The Cybersecurity and Infrastructure Security Agency has provided government acquisition and procurement organizations with a newly developed guidebook on mitigating cyberattack threats on the software they use in the supply chain.
Titled “Software Acquisition Guide for Government Enterprise Consumers: Software Assurance in the Cyber-Supply Chain Risk Management Lifecycle,” the playbook consolidates software assurance standards and frameworks, with focus on software acquisition and lifecycle activities, CISA said.
Developed by CISA’s information and communications technology supply chain risk management task force, the guide addresses the heightened importance of rebalancing cybersecurity responsibilities between software suppliers and users.
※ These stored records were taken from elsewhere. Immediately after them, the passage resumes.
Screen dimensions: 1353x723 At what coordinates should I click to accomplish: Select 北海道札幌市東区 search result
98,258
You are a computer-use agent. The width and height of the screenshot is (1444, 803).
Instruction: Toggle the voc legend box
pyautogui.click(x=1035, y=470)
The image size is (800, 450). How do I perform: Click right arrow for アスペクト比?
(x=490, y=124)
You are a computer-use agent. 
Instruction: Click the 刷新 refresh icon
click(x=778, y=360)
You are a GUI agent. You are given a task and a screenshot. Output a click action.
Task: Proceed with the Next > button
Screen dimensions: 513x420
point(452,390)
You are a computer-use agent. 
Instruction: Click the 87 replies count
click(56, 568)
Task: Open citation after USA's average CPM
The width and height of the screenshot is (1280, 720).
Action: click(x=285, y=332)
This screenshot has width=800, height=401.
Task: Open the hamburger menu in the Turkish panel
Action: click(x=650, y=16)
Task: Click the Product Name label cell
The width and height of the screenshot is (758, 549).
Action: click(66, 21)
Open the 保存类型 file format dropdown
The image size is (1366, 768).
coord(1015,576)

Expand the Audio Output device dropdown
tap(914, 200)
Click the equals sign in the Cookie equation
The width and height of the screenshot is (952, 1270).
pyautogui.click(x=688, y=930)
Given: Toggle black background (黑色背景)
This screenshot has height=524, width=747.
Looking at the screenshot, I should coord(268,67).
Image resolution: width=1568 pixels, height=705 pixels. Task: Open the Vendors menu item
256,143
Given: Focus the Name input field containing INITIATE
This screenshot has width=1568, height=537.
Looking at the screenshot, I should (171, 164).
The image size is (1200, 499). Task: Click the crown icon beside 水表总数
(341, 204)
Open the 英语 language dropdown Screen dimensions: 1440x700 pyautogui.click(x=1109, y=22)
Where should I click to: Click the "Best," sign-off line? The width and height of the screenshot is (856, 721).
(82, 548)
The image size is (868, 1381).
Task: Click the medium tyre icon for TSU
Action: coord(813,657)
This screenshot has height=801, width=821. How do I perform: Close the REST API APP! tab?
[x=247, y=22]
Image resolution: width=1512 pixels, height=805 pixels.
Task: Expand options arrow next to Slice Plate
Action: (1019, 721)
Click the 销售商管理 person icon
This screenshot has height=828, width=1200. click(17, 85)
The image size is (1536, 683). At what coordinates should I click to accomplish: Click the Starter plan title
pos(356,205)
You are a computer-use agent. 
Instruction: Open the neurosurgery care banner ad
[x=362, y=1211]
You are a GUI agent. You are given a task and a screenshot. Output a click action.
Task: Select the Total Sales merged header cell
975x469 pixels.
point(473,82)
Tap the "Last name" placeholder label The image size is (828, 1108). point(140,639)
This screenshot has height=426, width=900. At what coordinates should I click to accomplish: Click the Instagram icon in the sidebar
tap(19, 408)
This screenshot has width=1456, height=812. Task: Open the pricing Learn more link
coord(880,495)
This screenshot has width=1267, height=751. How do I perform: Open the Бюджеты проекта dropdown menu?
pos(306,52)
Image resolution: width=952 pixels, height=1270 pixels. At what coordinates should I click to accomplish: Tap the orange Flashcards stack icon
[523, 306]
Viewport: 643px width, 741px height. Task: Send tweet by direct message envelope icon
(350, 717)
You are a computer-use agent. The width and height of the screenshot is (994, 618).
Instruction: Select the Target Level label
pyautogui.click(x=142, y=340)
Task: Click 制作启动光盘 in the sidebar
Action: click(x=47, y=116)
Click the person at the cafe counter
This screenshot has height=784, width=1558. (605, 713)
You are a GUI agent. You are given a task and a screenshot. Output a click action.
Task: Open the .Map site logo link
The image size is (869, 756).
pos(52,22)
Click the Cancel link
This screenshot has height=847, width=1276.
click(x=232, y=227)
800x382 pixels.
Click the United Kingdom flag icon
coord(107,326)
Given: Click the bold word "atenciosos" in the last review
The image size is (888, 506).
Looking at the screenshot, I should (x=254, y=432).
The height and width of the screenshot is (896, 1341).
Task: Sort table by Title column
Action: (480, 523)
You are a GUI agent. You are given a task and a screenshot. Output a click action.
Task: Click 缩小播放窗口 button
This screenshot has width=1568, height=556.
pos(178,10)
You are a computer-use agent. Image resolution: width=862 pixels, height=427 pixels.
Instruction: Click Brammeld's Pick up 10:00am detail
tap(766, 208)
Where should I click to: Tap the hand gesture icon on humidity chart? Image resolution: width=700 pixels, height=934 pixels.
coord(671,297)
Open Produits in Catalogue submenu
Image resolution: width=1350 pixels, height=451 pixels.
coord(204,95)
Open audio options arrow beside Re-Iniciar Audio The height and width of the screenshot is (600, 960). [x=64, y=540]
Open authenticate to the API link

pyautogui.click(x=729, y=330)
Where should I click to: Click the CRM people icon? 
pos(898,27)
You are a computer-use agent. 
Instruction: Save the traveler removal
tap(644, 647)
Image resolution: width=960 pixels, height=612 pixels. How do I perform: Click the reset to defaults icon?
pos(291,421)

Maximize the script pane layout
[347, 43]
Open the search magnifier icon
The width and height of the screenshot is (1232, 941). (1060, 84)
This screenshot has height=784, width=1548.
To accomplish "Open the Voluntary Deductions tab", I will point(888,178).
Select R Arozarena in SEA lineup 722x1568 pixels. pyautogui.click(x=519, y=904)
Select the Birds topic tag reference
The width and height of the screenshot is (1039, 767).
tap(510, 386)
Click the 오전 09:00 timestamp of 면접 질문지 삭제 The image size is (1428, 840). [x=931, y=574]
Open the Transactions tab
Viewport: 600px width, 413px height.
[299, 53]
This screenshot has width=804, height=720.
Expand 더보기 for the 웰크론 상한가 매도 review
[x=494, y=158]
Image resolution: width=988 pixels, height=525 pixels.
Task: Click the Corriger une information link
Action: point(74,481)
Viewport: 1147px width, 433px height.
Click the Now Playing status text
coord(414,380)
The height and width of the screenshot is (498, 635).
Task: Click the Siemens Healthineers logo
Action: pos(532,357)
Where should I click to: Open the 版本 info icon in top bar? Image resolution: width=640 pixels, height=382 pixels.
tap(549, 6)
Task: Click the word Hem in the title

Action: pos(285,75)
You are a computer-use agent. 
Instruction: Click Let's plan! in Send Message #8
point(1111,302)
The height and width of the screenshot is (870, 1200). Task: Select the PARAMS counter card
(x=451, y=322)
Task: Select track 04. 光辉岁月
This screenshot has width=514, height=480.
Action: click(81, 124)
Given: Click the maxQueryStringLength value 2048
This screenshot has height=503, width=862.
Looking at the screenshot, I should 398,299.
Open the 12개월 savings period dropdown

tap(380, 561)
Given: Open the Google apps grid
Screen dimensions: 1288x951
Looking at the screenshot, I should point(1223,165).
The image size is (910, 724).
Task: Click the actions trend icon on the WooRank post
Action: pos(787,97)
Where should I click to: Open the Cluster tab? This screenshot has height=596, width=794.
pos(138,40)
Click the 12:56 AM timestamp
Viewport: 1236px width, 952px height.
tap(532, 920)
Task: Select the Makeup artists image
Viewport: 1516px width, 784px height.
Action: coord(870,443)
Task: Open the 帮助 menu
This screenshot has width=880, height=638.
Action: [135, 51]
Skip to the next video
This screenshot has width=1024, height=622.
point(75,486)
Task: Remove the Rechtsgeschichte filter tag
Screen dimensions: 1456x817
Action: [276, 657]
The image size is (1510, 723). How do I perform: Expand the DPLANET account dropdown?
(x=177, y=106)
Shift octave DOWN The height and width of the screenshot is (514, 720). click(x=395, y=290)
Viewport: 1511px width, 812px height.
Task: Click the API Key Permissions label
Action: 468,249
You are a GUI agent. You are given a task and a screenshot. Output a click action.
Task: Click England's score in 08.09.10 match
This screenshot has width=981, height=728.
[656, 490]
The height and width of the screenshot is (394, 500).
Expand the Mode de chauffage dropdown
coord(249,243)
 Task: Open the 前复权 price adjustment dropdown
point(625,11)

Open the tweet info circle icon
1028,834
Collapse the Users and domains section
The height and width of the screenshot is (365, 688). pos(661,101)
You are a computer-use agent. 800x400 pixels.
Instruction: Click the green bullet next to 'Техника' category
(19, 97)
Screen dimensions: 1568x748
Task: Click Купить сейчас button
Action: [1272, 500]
According to Mona Harrington, CISA national risk management center assistant director and ICT SCRM task force co-chair, the guidance includes the agency’s secure by design principles and a questionnaire that should be tackled in the risk mitigation process for software procured from third parties.
The guide is a tool for government acquisition and procurement bodies for initiating discussions with their cybersecurity staff and enterprise risk frontliners, such as chief information officers, Harrington added.
The playbook provides a spreadsheet complementing its software acquisition roadmap to help users navigate the document.
The ICT SCRM task force will hold a webinar on the guidebook in the fall.